Klarna, nearing IPO, wins fintech partnership from Affirm

on Mar17
by | Comments Off on Klarna, nearing IPO, wins fintech partnership from Affirm |

Sebastian Siemiatkowski, CEO of Klarna, speaking at a fintech event in London on Monday, April 4, 2022.

Chris Ratcliffe | Bloomberg via Getty Images

Swedish fintech firm Klarna will be the exclusive provider of buy now, pay later loans for Walmart, taking a coveted partnership away from rival Affirm, CNBC has learned.

Klarna, which just disclosed its intention to go public in the U.S., will provide loans to Walmart customers in stores and online through the retailer’s majority-owned fintech startup OnePay, according to people with knowledge of the situation who declined to be identified speaking about the partnership.

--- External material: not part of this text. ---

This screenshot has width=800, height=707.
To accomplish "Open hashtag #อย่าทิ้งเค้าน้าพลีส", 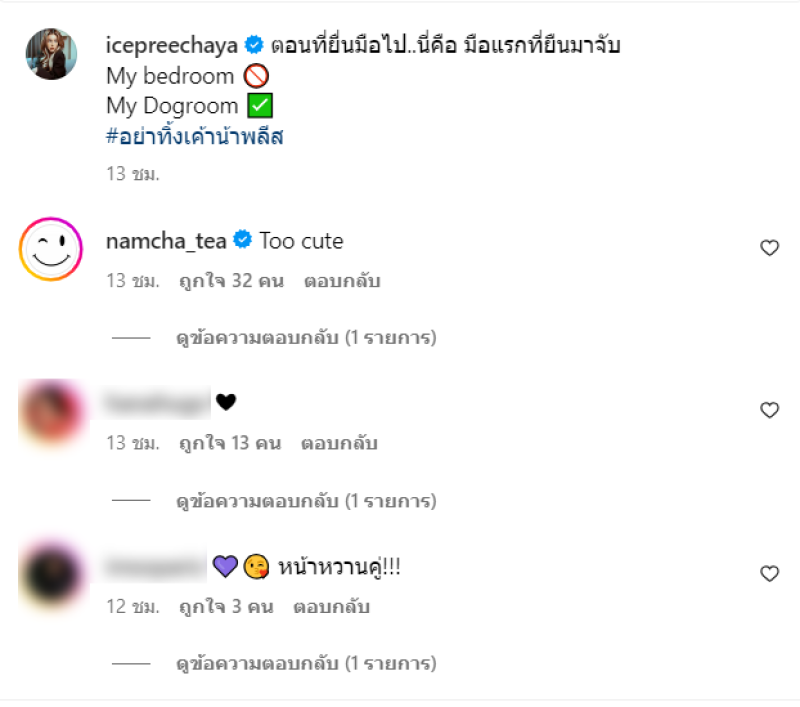I will click(194, 137).

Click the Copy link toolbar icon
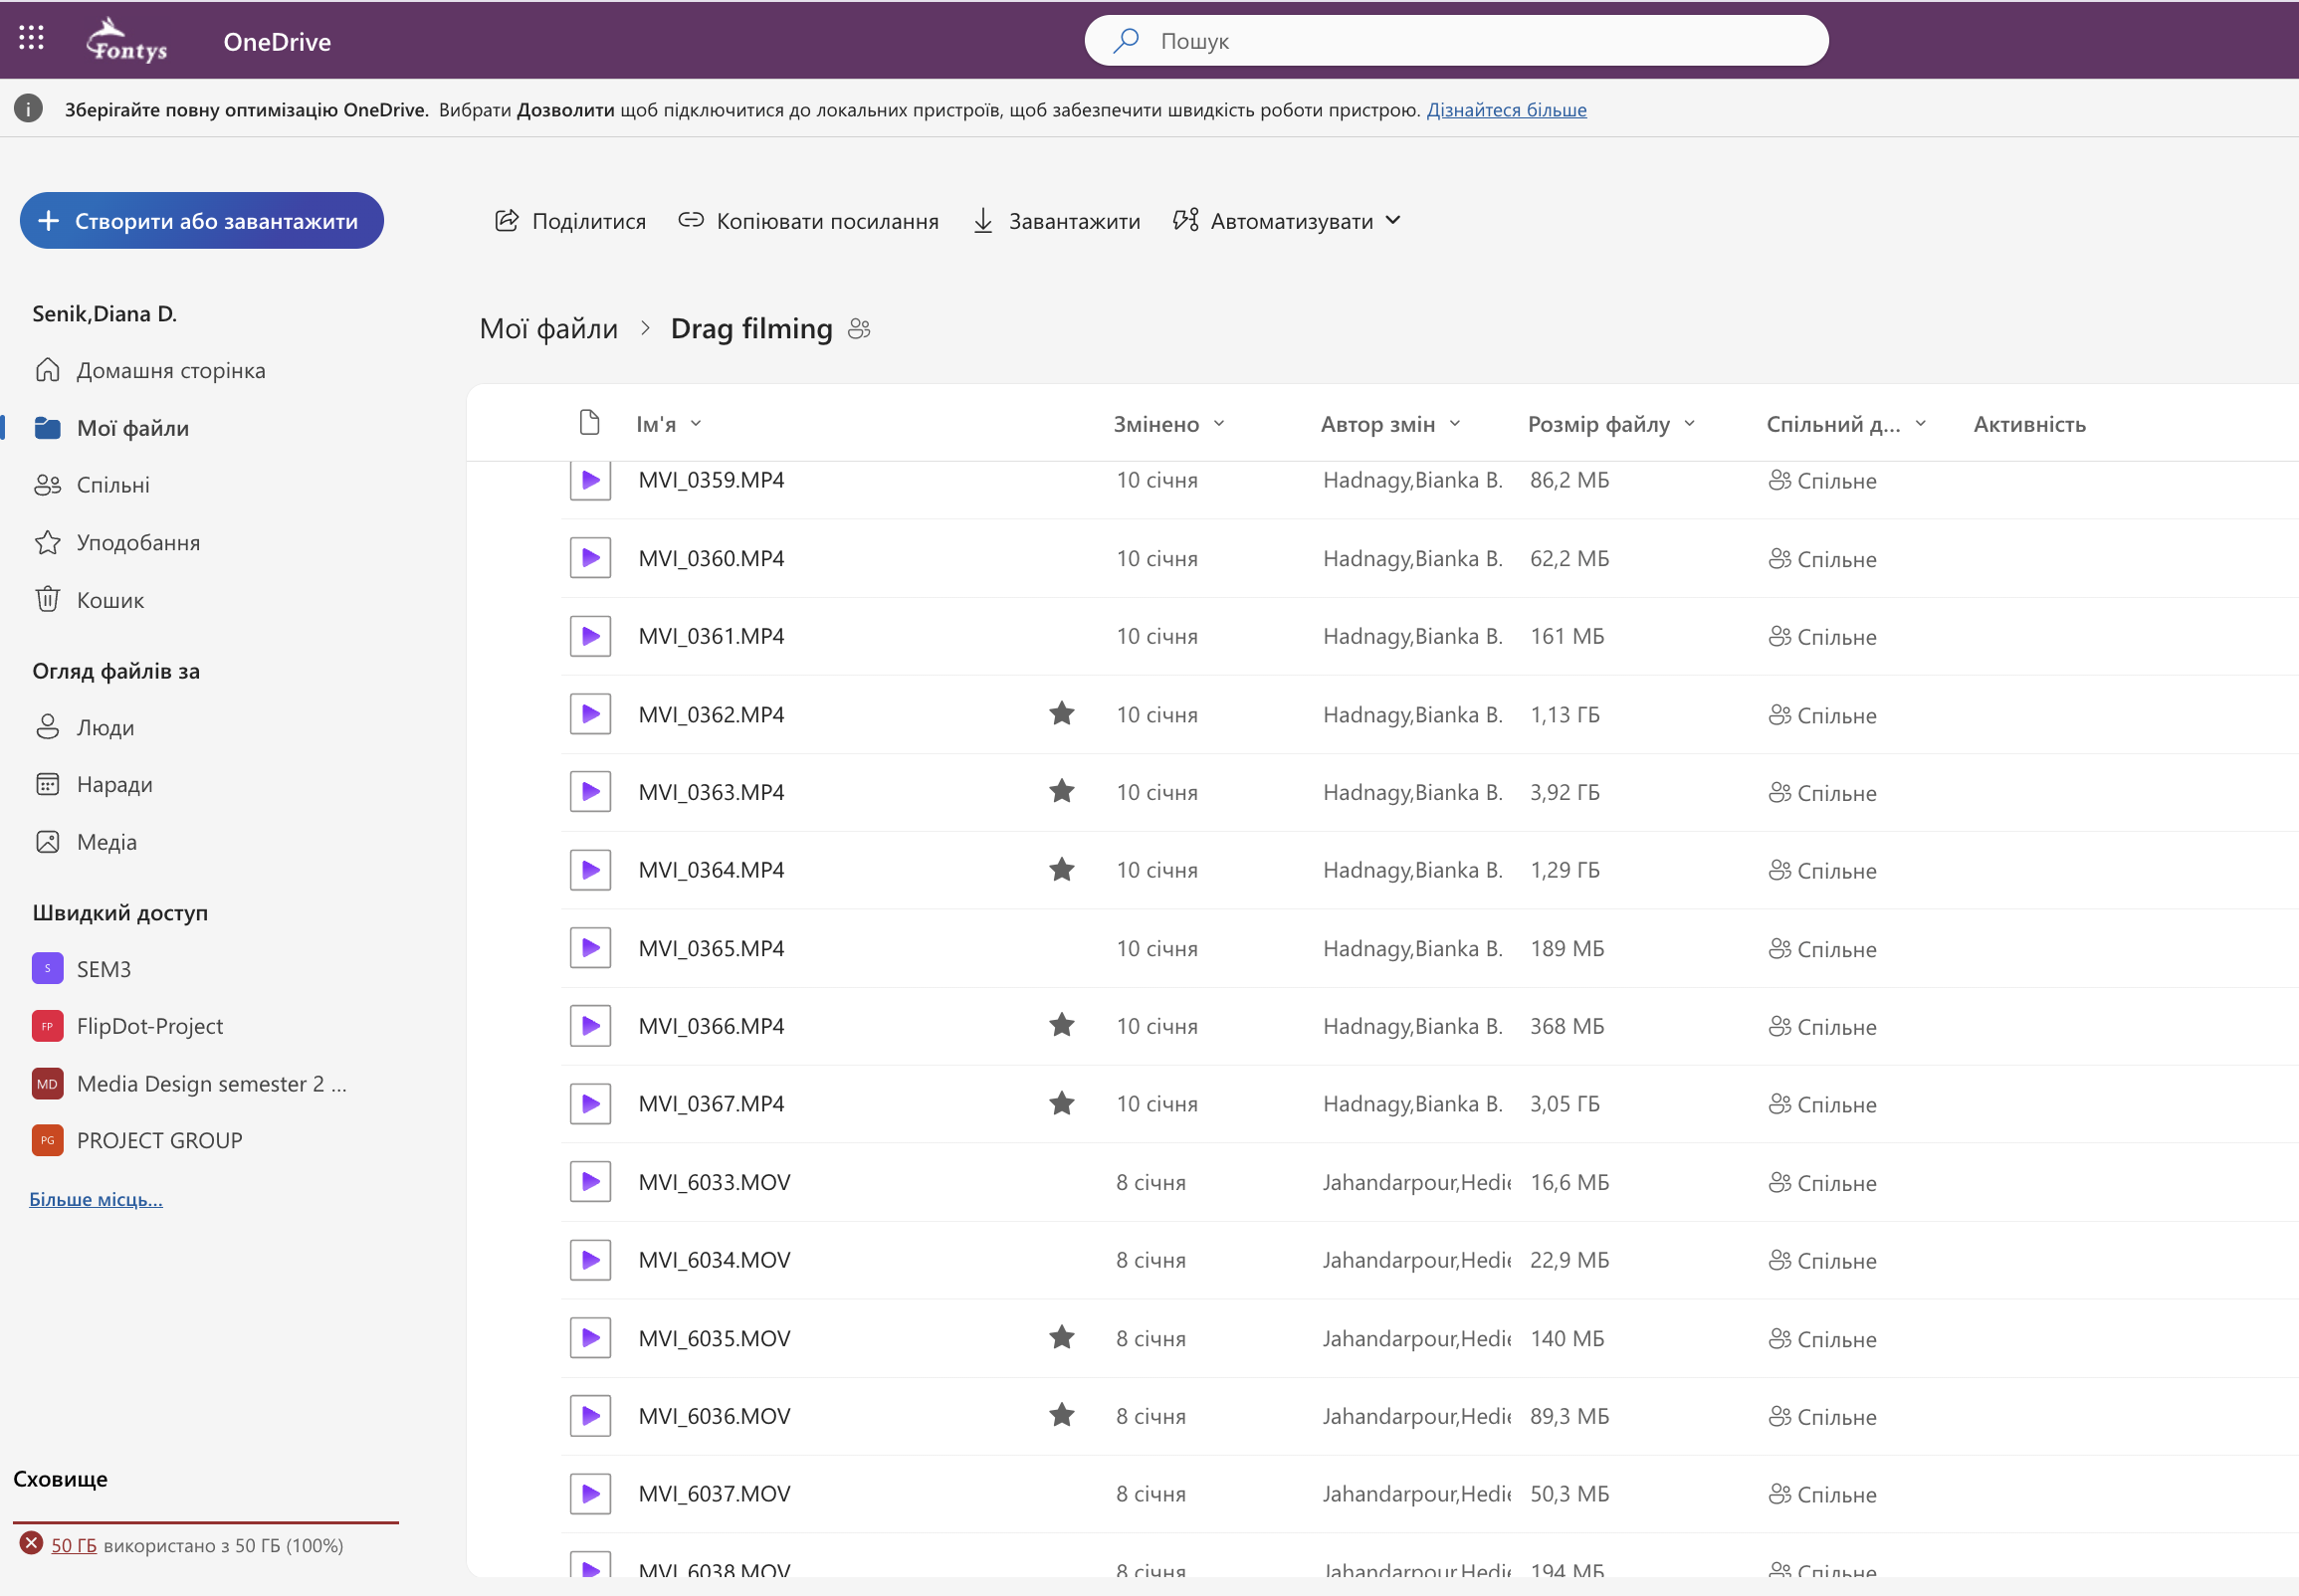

OnePay, which updated its brand name from One this month, will handle the user experience via its app, while Klarna will make underwriting decisions for loans ranging from three months to 36 months in length, and with annual interest rates from 10% to 36%, said the people.

The new product will be launched in the coming weeks and will be scaled to all Walmart channels by the holiday season, likely leaving it the retailer’s only buy now, pay later option by year-end.

The move heightens the rivalry between Affirm and Klarna, two of the world’s biggest BNPL players, just as Klarna is set to go public. Although both companies claim to offer a better alternative for borrowers than credit cards, Affirm is more U.S.-centric and has been public since 2021, while Klarna’s network is more global.

Shares of Affirm fell 13% in morning trading Monday.

Deal sweetener

The deal comes at an opportune time for Klarna as it readies one of the year’s most highly anticipated initial public offerings. After a dearth of big tech listings in the U.S. since 2021, the Klarna IPO will be a key test for the industry. The firm’s private market valuation has been a roller coaster: It soared to $46 billion in 2021, then crashed by 85% the next year amid the broader decline of high-flying fintech firms.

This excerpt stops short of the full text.